Publié19. janvier 2026, 22:35
Luxembourg: L’État donne des détails sur un webinaire lié à la Russie
Une ASBL luxembourgeoise est dans le viseur après un webinaire sur les moyens de contourner les sanctions contre la Russie.

Le gouvernement a confirmé des recoupements de personnes entre les organisateurs du webinaire et une ASBL basée au Luxembourg.
Image symbolique: Pexels
Le gouvernement luxembourgeois n’a pas été informé à l’avance de l’organisation d’un webinaire qui, selon des députés, portait explicitement sur des conseils pour contourner les sanctions de l’UE contre la Russie. C’est ce qui ressort de deux réponses à des questions parlementaires des députés Franz Fayot (LSAP) et Sven Clement (Pirates).
Dans sa réponse, le gouvernement indique que le Luxembourg Business Register (LBR) fait état de recoupements entre des personnes ayant participé à l’organisation du webinaire et des personnes impliquées dans l’ASBL Belgian-Luxembourg Chamber of Commerce in Russia (CCBLR), enregistrée au Luxembourg. Parallèlement, le gouvernement souligne qu’il reste à déterminer si et, le cas échéant, de quelle manière l’ASBL luxembourgeoise a été impliquée dans l’organisation de l’événement.
Subvention annuelle de 2010 à 2020
Concernant le statut juridique de l’ASBL, le gouvernement donne des détails: la «CCBLR» fait l’objet depuis le 1er octobre 2025 d’une «dissolution administrative sans liquidation», ouverte par le gestionnaire du Registre de commerce et des sociétés. Une ASBL peut poursuivre ses activités normales jusqu’à la fin de la procédure. La procédure sera clôturée au plus tard après six mois si aucun recours n’est introduit, et entraînera alors la perte de la personnalité juridique et la radiation du registre.
Sur le site de la Chambre de commerce luxembourgeoise, l’organisation était dernièrement répertoriée avec le statut «on hold». Le gouvernement ne peut pas se prononcer sur les raisons de cette mention, est-il précisé dans la réponse. Selon le ministère de l’Économie, la CCBLR a reçu une subvention annuelle moyenne de 2 705 euros de 2010 à 2020. Depuis, il n’y a plus eu de soutien financier, logistique ou autre de la part de l’État luxembourgeois.

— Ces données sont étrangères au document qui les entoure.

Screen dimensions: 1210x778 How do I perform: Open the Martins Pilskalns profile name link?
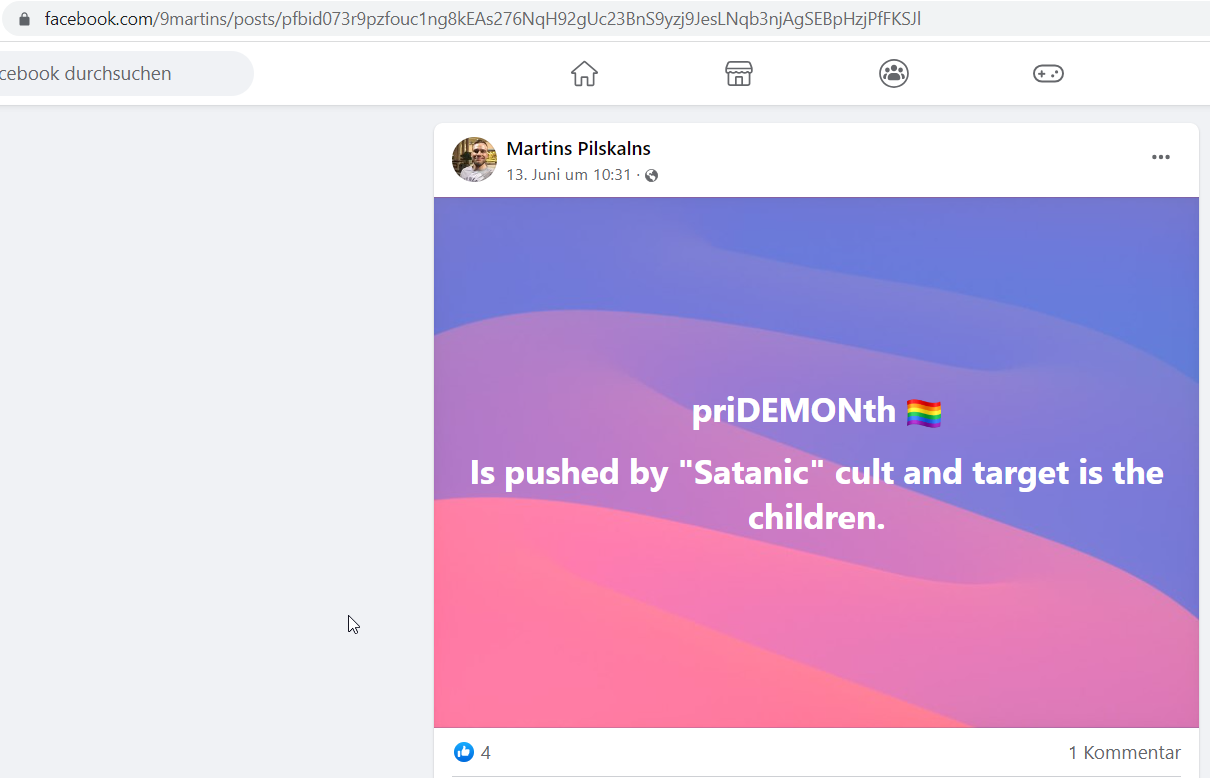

Pas d’évaluation juridique de la part du gouvernement
Le gouvernement n’évalue pas si le contenu du webinaire pourrait être pénalement répréhensible. Cela relève de la compétence de la justice. Il rappelle en même temps que toutes les activités économiques en lien avec la Russie ne sont pas interdites. Des paiements peuvent être effectués par des canaux qui ne sont pas concernés par des mesures restrictives, pour autant qu’il s’agisse d’opérations autorisées dans le cadre juridique en vigueur. L’utilisation de tels canaux ne doit cependant pas avoir pour but ou pour effet de contourner les interdictions. De plus, il existe des restrictions importantes pour les services, y compris les services de conseil, notamment lorsqu’ils s’adressent au gouvernement russe ou à des entreprises établies en Russie.

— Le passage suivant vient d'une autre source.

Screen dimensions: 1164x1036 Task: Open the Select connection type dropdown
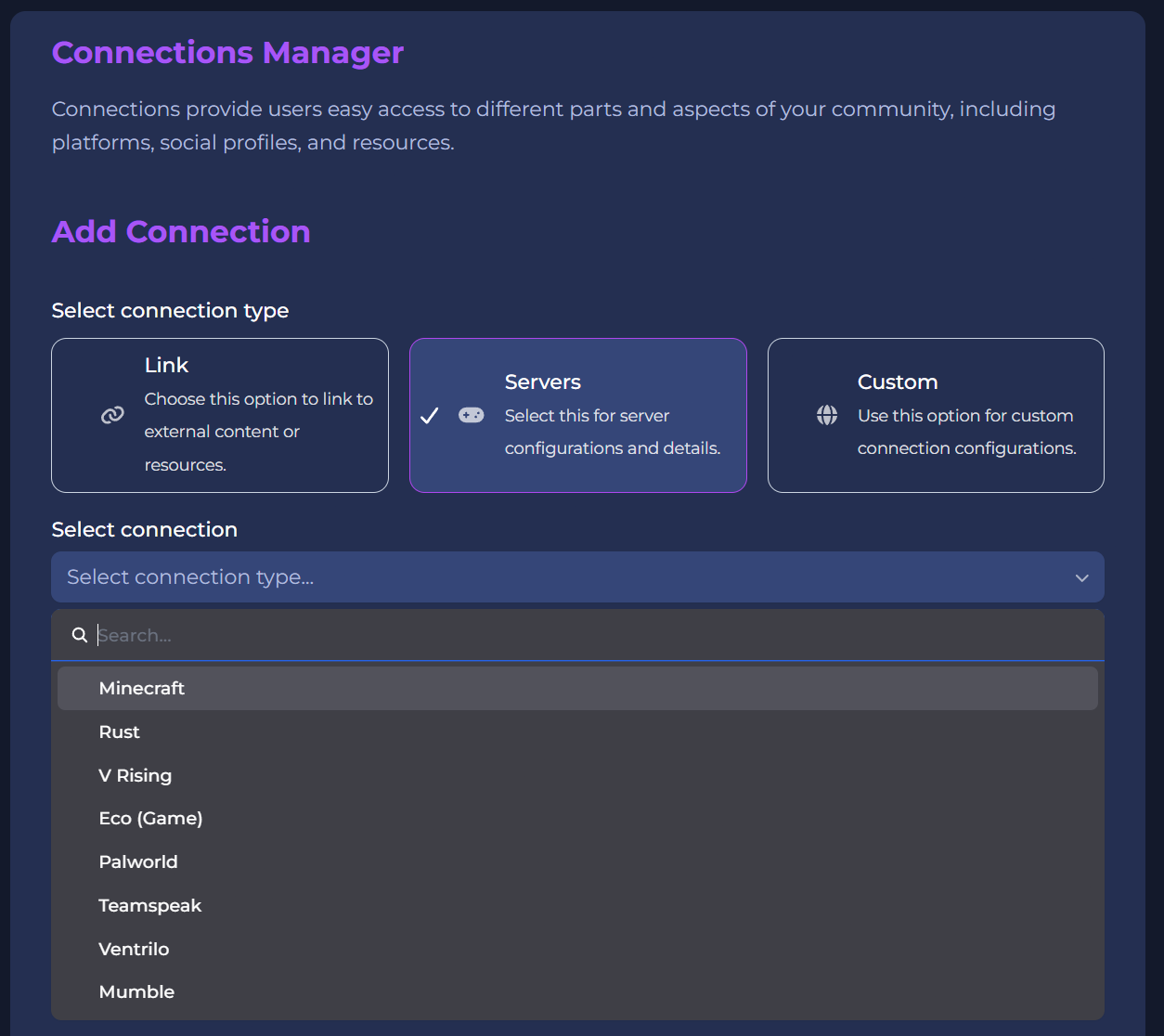pos(577,576)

La CCBLR se présentant comme une chambre de commerce belgo-luxembourgeoise, des entretiens techniques ont eu lieu avec des instances belges, selon le gouvernement. Ce dernier ne se prononce pas sur d’éventuelles enquêtes et rappelle que les procédures pénales sont soumises au secret de l’instruction. Si, dans le cadre de ses missions, le gouvernement a connaissance de faits pouvant constituer un crime ou un délit, ceux-ci sont signalés au parquet conformément à l’article 23 du Code de procédure pénale.